- [PETUNJUK 1]: Tolong susun baris-baris catatan sebagai daftar JSON berisi string, satu string untuk setiap baris, tanpa baris kosong. Mulailah dari baris catatan yang memuat "Open the codegen.yml tab", lalu berhenti setelah baris yang memuat "point(27,327)".

Sekolah juga berperan penting dalam menyadarkan peserta
didik bahwa berbuat sesuatu begitu penting. Oleh karena itulah peserta didik
mesti terlibat aktif dalam menyelesaikan tugas-tugas sekolah. Tujuannya adalah
agar peserta didik terbiasa bertanggung jawab, sehingga pada akhirnya, peserta
didik terlatih untuk memecahkan masalah.
Ada 4 pilar-pilar pendidikan universal yang dirumuskan
oleh UNESCO (Geremeck, 1986) yaitu, belajar untuk mengetahui ( learning to
know) , belajar untuk melakukan (learning to do) , belajar menjadi ( learning
to be), belajar dengan berkerjasama ( learning to live together) merupakan
kebutuhan mendasar bagi setiap peserta didik.
3. Learning to live together (belajar untuk dapat hidup bersama)
Learning to live together adalah belajar
untuk bekerjasama melalui proses bekerjasama. Hal ini sangat diperlukan sesuai
dengan tuntutan kebutuhan dalam masyarakat global dimana manusia baik secara
individual maupun secara kelompok tidak mungkin dapat hidup sendiri atau
mengasingkan diri dari masyarakat sekitarnya. Dalam hal ini termasuk juga
pembentukan masyarakat demokratis yang memahami dan menyadari akan adanya
perbedaan pandangan antar individu. Learning to live together, learning to live
with others , dengan jalan mengembangkan pengertian akan orang lain dan apresiasi atas
interdependensi—melaksanakan proyek-proyek bersama dan belajar memenej
konflik—dalam semangat menghormati nilai-nilai kemajemukan, saling memahami dan
perdamaian.

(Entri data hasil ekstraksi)
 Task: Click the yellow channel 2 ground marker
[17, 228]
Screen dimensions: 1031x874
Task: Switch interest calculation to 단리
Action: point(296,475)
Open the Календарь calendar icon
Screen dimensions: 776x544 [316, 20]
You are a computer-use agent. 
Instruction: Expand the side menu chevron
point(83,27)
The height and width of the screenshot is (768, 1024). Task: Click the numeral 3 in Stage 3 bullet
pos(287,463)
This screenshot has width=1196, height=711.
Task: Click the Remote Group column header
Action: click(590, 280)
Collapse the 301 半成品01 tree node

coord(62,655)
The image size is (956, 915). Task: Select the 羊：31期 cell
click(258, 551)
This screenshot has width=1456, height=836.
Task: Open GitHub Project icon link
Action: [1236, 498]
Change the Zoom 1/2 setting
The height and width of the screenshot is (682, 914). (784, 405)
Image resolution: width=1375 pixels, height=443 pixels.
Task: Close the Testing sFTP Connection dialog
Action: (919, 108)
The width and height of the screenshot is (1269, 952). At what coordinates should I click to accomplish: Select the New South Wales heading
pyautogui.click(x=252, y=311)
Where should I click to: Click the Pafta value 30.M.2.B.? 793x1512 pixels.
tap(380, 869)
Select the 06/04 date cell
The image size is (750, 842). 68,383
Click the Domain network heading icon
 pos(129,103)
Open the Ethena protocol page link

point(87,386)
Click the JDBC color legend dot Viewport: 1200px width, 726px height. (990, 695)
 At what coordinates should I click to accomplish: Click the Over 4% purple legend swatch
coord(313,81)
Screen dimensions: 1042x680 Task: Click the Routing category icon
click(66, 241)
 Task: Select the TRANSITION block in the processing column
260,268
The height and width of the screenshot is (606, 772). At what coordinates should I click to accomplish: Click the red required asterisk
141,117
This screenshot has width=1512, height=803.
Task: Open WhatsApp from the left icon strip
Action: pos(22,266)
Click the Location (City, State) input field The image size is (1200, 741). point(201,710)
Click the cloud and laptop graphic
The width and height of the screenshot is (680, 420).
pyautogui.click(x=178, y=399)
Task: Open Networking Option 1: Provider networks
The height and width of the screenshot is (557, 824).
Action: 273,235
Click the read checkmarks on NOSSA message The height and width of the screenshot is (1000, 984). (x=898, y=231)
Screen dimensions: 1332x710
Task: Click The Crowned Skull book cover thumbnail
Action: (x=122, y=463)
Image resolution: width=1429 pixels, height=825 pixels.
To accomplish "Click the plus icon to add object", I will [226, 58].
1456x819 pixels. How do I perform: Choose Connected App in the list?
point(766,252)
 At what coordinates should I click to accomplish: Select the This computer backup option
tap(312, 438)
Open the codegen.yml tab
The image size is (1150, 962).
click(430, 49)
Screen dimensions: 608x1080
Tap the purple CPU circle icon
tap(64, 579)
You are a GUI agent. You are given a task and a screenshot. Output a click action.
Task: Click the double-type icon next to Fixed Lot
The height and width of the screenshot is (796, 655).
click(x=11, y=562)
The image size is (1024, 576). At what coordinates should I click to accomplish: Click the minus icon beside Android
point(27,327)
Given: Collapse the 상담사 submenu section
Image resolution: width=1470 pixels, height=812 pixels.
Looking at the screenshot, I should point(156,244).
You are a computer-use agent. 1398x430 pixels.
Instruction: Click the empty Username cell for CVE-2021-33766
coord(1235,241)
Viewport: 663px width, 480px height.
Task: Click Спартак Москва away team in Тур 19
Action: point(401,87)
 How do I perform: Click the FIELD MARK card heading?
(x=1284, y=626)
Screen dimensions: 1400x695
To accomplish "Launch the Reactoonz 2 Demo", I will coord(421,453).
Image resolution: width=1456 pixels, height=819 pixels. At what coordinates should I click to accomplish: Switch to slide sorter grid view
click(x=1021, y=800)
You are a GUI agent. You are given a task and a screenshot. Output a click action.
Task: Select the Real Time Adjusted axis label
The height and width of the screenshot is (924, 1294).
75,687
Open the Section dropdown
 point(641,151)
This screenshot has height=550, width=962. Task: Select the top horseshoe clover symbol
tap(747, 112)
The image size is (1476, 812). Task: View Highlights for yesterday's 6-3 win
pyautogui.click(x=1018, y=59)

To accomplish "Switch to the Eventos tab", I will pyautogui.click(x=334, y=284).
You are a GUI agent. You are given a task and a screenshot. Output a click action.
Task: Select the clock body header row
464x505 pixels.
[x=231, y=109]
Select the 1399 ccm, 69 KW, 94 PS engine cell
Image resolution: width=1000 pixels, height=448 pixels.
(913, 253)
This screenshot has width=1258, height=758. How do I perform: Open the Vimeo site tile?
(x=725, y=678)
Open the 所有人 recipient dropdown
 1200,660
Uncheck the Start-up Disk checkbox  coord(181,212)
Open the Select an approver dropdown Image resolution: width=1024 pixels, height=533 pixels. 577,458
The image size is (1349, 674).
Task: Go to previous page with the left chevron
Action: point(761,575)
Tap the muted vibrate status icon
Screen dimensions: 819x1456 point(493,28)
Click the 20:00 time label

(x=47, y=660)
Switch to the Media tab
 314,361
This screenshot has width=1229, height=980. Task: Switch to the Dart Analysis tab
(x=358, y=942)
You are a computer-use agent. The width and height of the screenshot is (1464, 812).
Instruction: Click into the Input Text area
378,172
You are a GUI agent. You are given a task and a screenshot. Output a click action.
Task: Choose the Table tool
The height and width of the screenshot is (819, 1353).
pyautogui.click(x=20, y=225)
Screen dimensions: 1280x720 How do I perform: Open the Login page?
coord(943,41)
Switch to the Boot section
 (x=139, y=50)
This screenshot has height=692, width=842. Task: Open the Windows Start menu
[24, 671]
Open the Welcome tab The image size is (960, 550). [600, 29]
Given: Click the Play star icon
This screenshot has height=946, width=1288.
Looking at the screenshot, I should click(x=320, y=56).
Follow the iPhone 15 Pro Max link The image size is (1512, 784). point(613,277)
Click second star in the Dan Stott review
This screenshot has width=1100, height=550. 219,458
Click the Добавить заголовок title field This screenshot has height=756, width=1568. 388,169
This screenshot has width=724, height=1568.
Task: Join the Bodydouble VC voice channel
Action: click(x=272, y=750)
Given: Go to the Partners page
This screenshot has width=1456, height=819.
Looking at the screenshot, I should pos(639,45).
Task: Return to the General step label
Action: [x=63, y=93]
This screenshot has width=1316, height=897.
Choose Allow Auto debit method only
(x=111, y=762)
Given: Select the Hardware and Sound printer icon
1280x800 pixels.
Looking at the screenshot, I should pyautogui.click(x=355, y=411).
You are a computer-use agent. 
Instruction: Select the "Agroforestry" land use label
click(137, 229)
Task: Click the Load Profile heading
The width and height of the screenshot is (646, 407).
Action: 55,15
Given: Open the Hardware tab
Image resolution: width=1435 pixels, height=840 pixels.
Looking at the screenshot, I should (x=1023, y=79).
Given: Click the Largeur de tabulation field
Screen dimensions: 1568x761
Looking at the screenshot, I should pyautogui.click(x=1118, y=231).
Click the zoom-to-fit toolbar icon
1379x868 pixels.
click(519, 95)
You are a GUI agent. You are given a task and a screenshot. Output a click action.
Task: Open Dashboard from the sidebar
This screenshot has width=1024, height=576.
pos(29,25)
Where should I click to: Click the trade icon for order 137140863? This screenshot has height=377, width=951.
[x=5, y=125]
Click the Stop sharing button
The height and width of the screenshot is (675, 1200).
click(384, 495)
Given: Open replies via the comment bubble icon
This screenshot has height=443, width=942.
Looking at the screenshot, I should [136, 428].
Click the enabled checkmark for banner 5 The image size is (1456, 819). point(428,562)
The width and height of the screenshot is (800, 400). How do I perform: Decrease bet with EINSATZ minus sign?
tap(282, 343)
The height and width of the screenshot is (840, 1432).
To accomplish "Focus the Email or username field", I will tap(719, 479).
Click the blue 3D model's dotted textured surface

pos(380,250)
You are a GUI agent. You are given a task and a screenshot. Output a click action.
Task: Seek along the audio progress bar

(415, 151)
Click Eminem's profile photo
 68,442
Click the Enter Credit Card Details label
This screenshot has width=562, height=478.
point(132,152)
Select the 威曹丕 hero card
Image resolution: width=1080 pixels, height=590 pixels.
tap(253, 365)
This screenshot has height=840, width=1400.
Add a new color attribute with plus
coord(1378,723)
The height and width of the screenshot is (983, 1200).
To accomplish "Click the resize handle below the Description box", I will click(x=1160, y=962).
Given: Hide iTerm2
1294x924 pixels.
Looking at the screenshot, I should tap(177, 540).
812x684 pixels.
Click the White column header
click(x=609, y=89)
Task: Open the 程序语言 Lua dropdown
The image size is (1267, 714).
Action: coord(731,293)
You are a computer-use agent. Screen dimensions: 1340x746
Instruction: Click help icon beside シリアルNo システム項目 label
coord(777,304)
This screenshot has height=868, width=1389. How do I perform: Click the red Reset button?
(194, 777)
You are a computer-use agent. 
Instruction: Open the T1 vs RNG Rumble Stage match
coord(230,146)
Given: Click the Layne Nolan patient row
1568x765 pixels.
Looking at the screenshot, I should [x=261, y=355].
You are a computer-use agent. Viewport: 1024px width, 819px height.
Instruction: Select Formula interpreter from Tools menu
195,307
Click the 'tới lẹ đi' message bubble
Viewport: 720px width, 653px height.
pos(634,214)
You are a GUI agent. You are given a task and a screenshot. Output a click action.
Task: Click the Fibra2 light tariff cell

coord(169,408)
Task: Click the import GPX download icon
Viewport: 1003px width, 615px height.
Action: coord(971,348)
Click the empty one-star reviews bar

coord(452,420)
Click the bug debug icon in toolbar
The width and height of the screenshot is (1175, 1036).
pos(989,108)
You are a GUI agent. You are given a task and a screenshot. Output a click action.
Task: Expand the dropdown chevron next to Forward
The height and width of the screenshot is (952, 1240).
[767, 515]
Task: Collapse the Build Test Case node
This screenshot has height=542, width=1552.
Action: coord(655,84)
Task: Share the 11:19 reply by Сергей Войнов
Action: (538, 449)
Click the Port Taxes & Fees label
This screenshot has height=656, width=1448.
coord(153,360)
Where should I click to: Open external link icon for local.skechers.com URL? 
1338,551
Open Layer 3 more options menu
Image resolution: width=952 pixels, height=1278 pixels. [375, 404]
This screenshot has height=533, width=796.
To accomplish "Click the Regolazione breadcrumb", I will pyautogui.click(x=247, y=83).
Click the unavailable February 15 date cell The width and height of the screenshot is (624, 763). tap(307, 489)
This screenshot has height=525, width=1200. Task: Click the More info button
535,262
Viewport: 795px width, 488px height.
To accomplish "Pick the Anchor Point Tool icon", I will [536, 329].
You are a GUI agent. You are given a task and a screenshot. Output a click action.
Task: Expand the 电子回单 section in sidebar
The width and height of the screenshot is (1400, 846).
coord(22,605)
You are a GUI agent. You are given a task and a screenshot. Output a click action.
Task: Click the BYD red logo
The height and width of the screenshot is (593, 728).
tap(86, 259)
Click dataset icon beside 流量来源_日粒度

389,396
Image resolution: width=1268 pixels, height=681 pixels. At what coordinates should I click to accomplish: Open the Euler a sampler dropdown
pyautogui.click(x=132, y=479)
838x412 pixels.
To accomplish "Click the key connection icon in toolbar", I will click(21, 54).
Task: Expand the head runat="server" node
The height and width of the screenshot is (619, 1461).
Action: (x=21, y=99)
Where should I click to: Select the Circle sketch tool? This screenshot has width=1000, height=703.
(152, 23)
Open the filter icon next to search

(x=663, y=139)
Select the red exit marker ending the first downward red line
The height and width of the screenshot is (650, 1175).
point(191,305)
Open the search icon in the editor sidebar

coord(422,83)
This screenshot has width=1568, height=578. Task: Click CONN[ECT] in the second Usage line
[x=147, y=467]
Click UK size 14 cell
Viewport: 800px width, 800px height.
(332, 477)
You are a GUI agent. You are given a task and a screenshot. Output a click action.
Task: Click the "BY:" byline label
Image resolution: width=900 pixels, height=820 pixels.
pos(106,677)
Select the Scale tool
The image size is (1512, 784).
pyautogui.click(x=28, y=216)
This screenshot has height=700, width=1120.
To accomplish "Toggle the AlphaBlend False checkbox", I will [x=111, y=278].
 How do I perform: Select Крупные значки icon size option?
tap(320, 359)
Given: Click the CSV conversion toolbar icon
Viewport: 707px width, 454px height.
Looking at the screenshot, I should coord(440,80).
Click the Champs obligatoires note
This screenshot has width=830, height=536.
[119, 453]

- [PETUNJUK 2]: Sebutkan semua pilar pendidikan universal rumusan UNESCO yang disebut dalam teks tentang pendidikan di atas.

- [JAWABAN LATIHAN 1]:
[
  "Open the codegen.yml tab",
  "The image size is (1150, 962).",
  "click(430, 49)",
  "Screen dimensions: 608x1080",
  "Tap the purple CPU circle icon",
  "tap(64, 579)",
  "You are a GUI agent. You are given a task and a screenshot. Output a click action.",
  "Task: Click the double-type icon next to Fixed Lot",
  "The height and width of the screenshot is (796, 655).",
  "click(x=11, y=562)",
  "The image size is (1024, 576). At what coordinates should I click to accomplish: Click the minus icon beside Android",
  "point(27,327)"
]

- [JAWABAN LATIHAN 2]:
- belajar untuk mengetahui (learning to know)
- belajar untuk melakukan (learning to do)
- belajar menjadi (learning to be)
- belajar dengan berkerjasama (learning to live together)